At that stage, the crews and aircraft were widely dispersed and Comair had problems to
assemble them where needed. The airline was only able to resume normal operations on
December 29. As the company struggled to recover from the disaster, nearly two-hundred
thousand stranded Comair passengers roamed airport terminals throughout the US. Airlines
were fully booked for the holiday travel season and there were few alternatives flights.
During this period, camera crews from local and international television news outlets
followed passengers, broadcasting their and Comair’s distress to the American public.
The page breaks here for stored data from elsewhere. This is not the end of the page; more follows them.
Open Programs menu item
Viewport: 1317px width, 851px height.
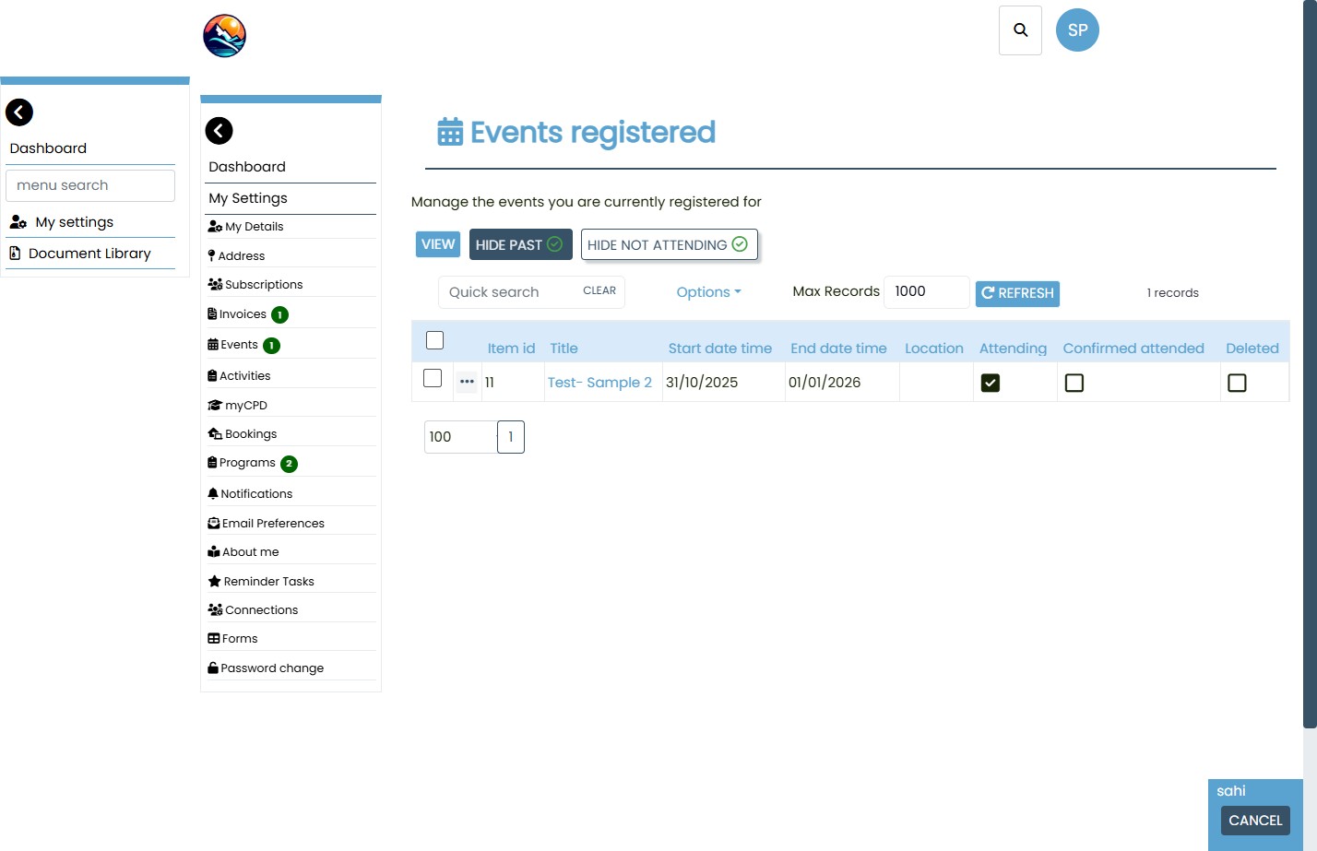click(247, 463)
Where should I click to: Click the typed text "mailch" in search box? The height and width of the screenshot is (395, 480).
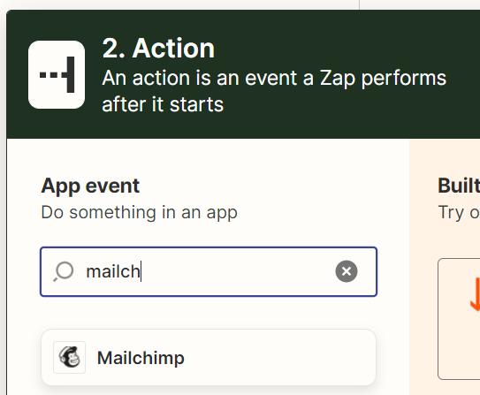pos(113,271)
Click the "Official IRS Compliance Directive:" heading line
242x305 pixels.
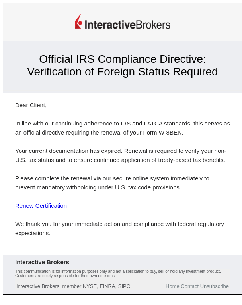pyautogui.click(x=122, y=59)
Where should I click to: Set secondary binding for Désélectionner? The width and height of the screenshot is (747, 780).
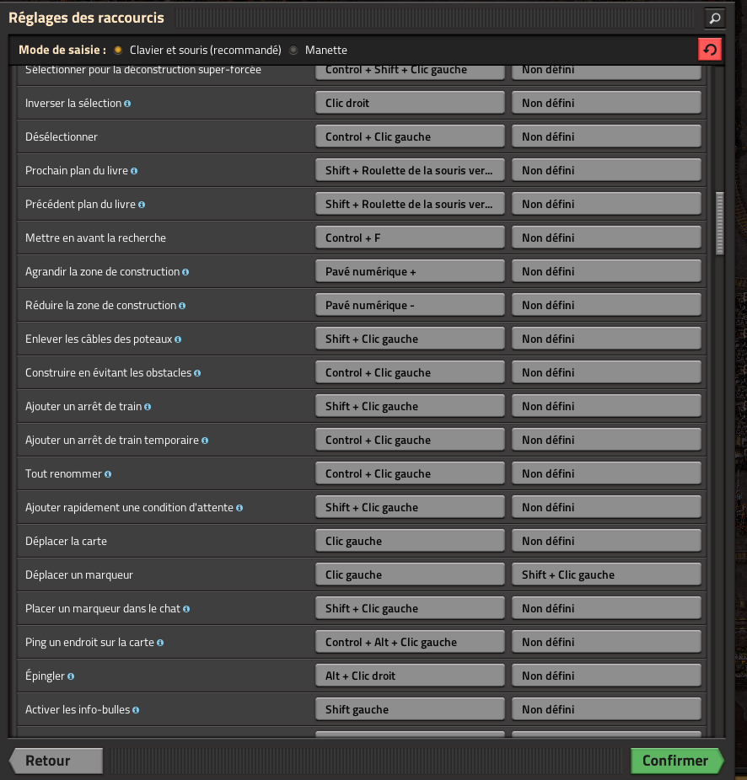[606, 136]
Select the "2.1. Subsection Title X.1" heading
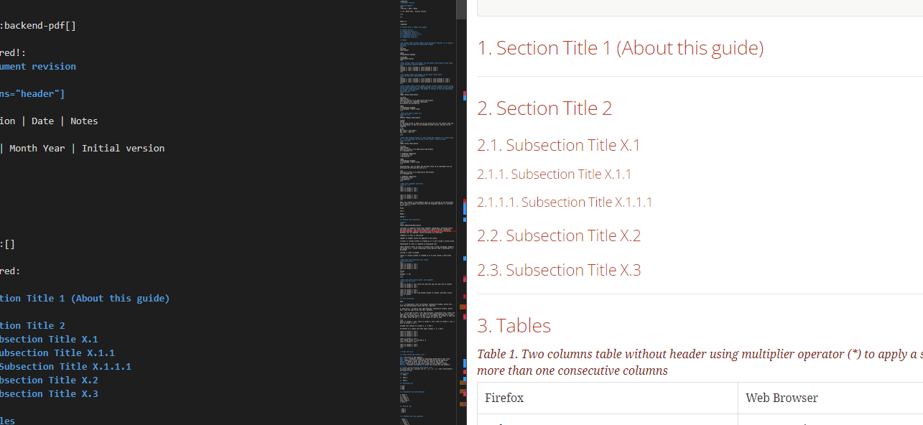This screenshot has width=923, height=425. coord(559,144)
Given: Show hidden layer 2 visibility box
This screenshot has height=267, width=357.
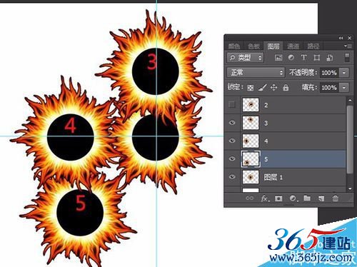Looking at the screenshot, I should [x=232, y=105].
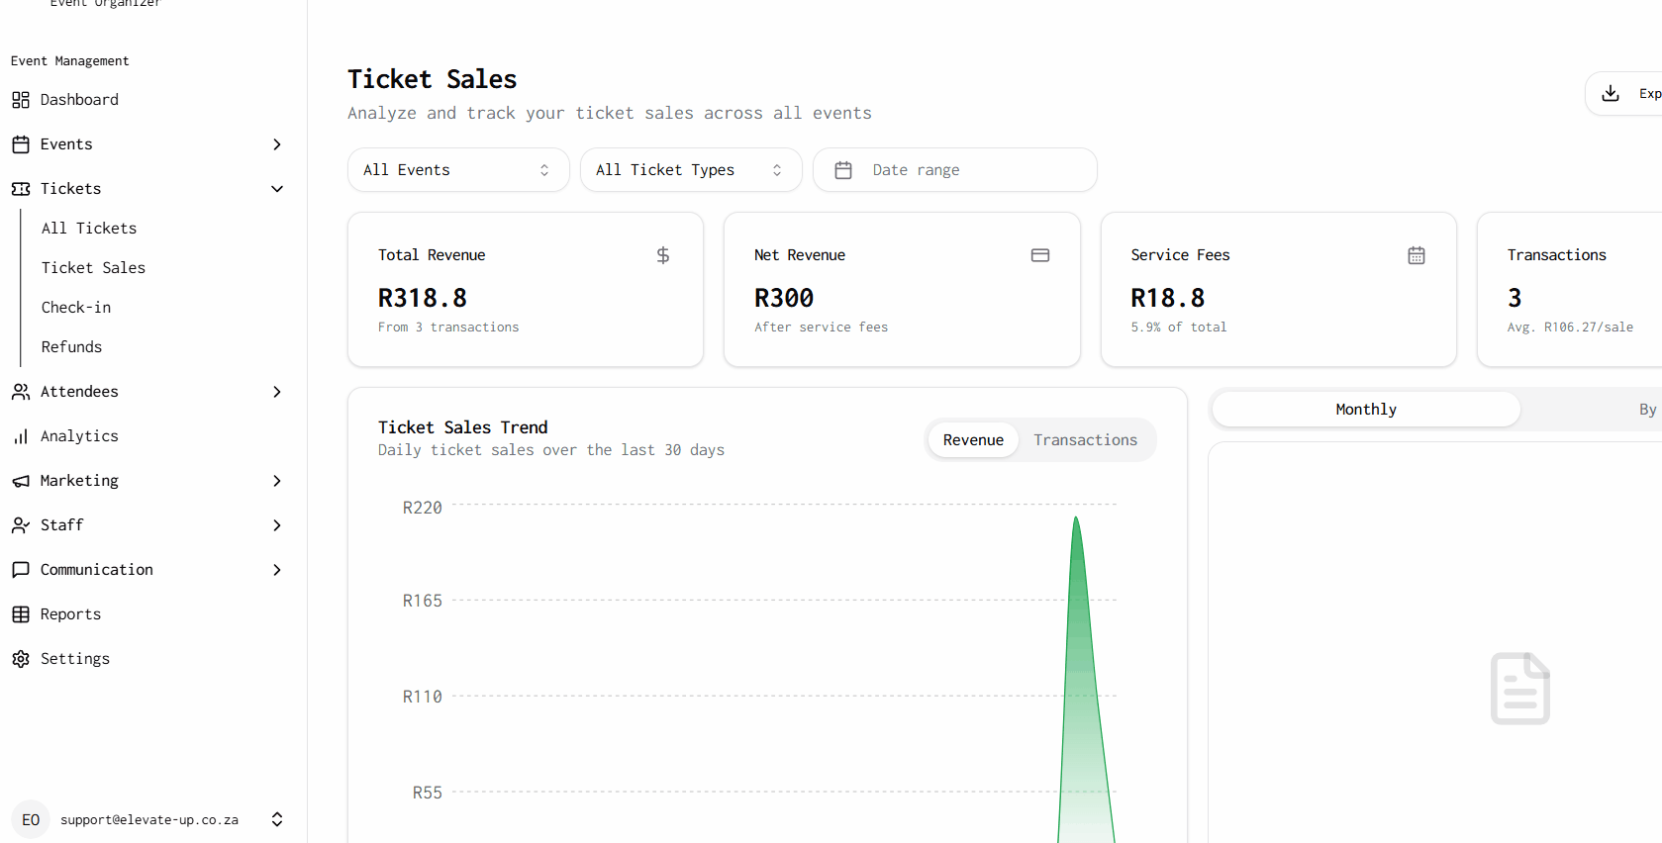Switch the trend chart to Transactions
1662x843 pixels.
click(x=1085, y=440)
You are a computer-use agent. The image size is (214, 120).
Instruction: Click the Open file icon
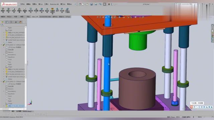(87, 4)
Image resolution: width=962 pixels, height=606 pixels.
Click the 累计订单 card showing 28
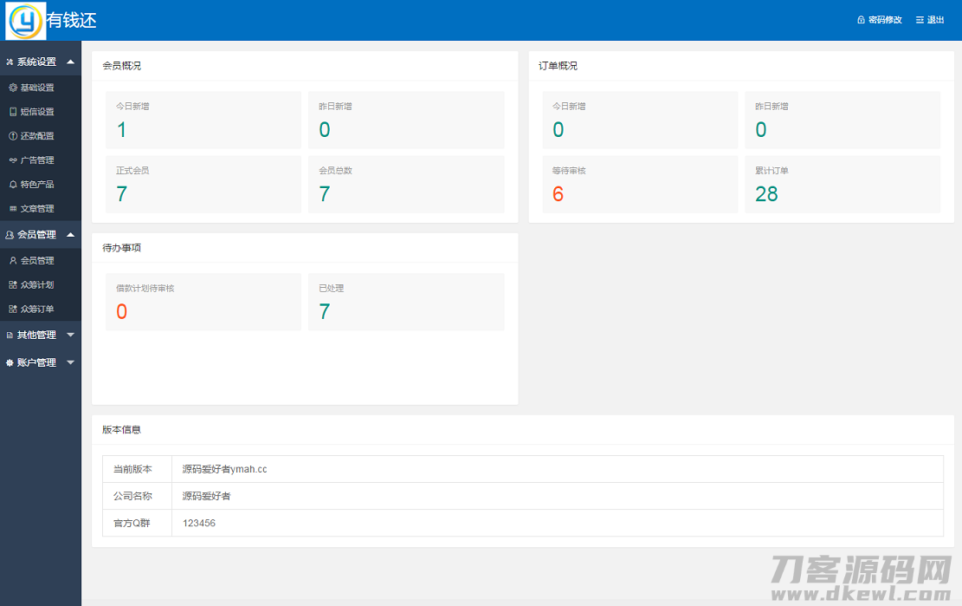tap(842, 185)
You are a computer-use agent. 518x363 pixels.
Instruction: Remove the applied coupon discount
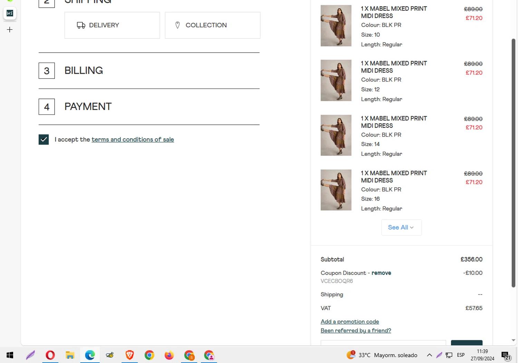click(381, 273)
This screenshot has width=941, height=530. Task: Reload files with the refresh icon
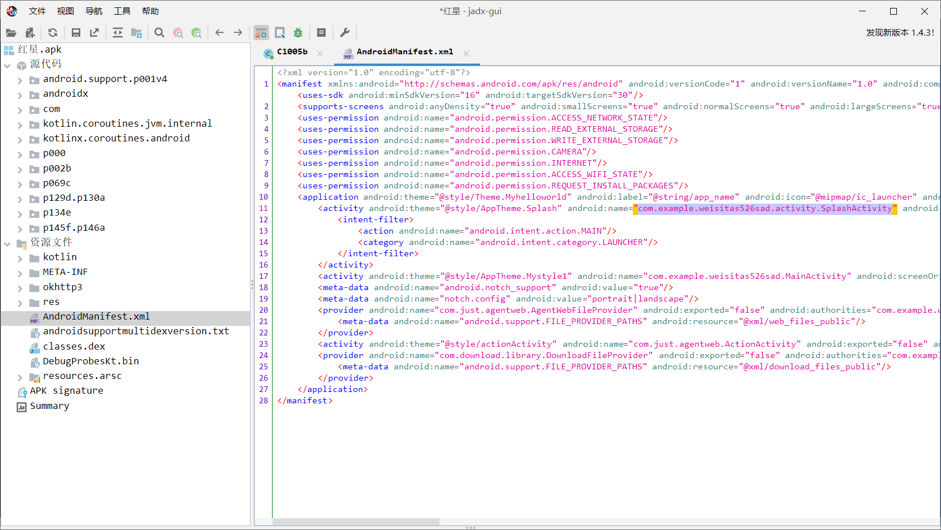(53, 33)
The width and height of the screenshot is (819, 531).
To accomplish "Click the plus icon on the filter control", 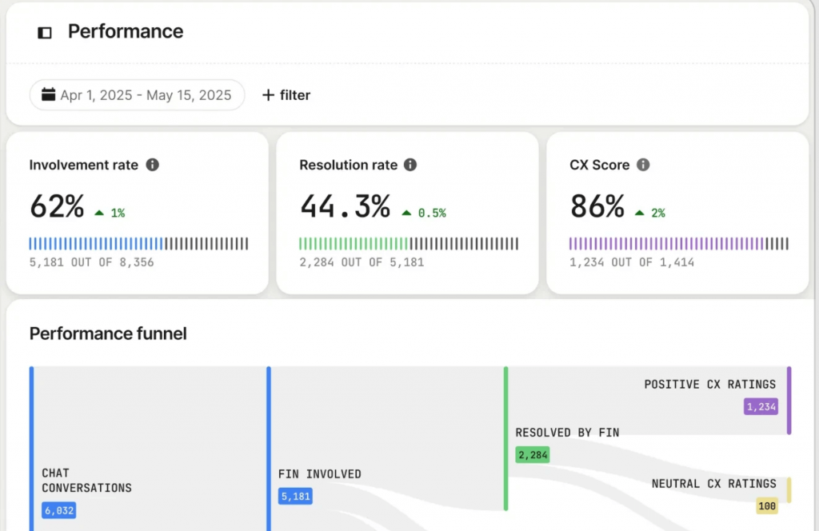I will point(268,94).
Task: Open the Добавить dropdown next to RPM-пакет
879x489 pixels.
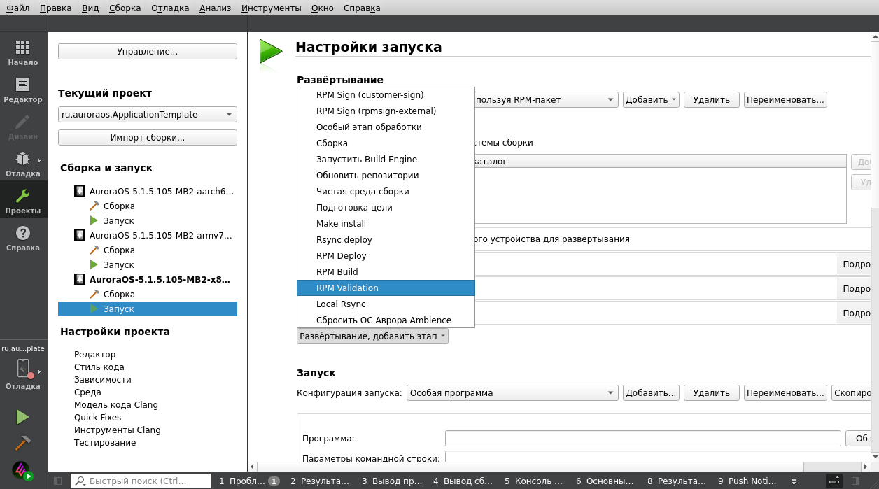Action: (x=651, y=99)
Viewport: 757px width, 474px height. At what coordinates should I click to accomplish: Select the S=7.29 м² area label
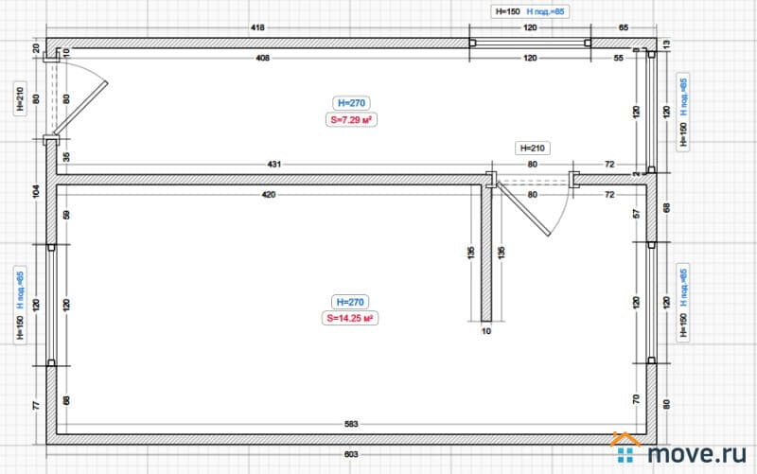tap(351, 120)
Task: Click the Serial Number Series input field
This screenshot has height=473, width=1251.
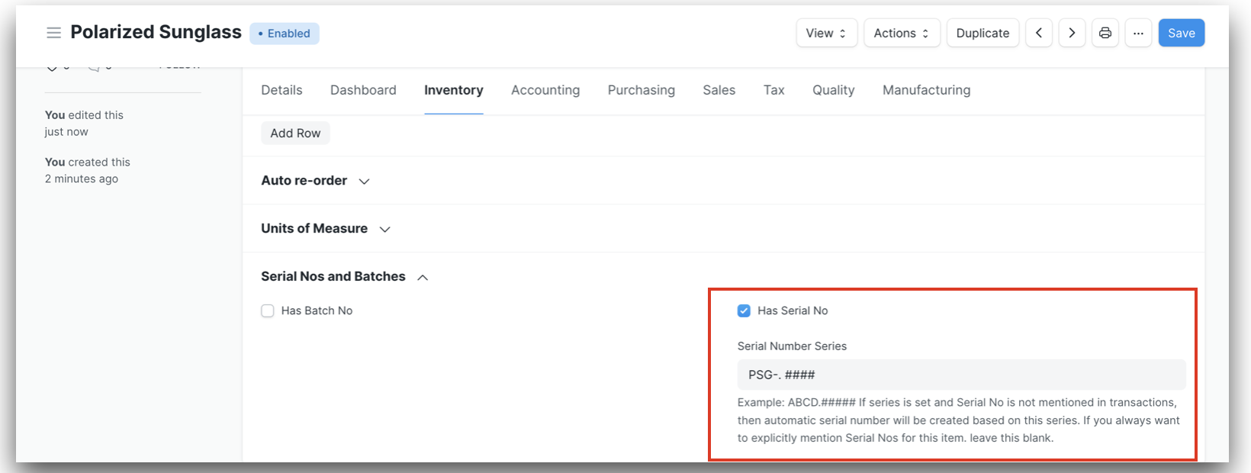Action: coord(960,375)
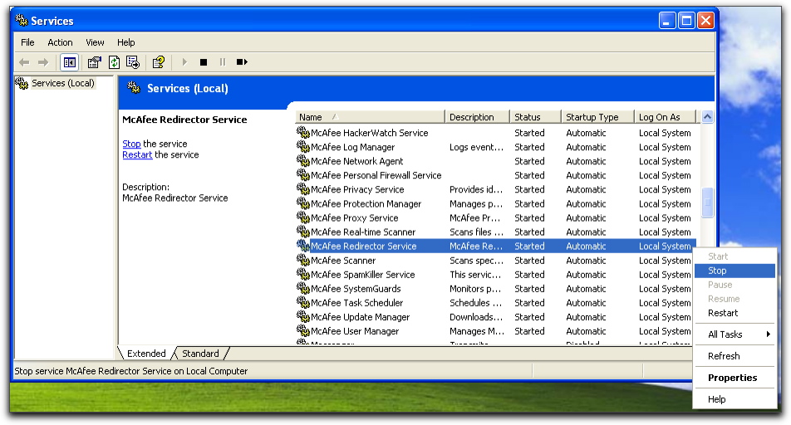This screenshot has width=791, height=425.
Task: Toggle the Show/Hide Console Tree toolbar button
Action: pos(70,62)
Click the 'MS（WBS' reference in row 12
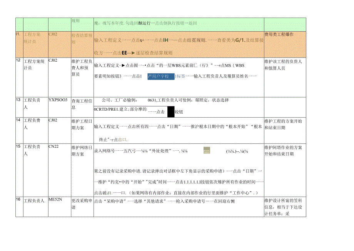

The US Secretary of Transportation announced an investigation shortly after the incident

and the company’s CEO resigned a week later. The estimated loss in revenue as a direct
result of this incident amounted to 20 million US dollar in addition to the damage to the
company’s reputation, its management and its customers. The loss from this single incident
was nearly as high as the firm’s entire 25.7 million dollar operating profit for the
previous quarter.

The company had delayed the replacement of the scheduling system several times before it
failed. The system had been running for years, the likelihood of a complete systems failure
was low and the business decision to delay was rational despite the outcome. That the
system failed at a point in time when its failure was maximally damaging to the company and
its customers was extremely bad luck, but difficult to predict. However, more was involved
than an unfortunate decision to defer an upgrade. Comair lacked a viable plan for the
immediate recovery of this critical business process. Its executives failed to plan for
such a high-impact failure, however unlikely it seemed. When the software went down, there
was no backup system to put into immediate service and the third-party vendor was not
available on call or ready to step in. The airline also did not have a manual backup plan
in the event that the system might not be available. Therefore, apart from the computer
system failure, senior management at Comair did not understand or manage the business
consequences of Information Technology risk.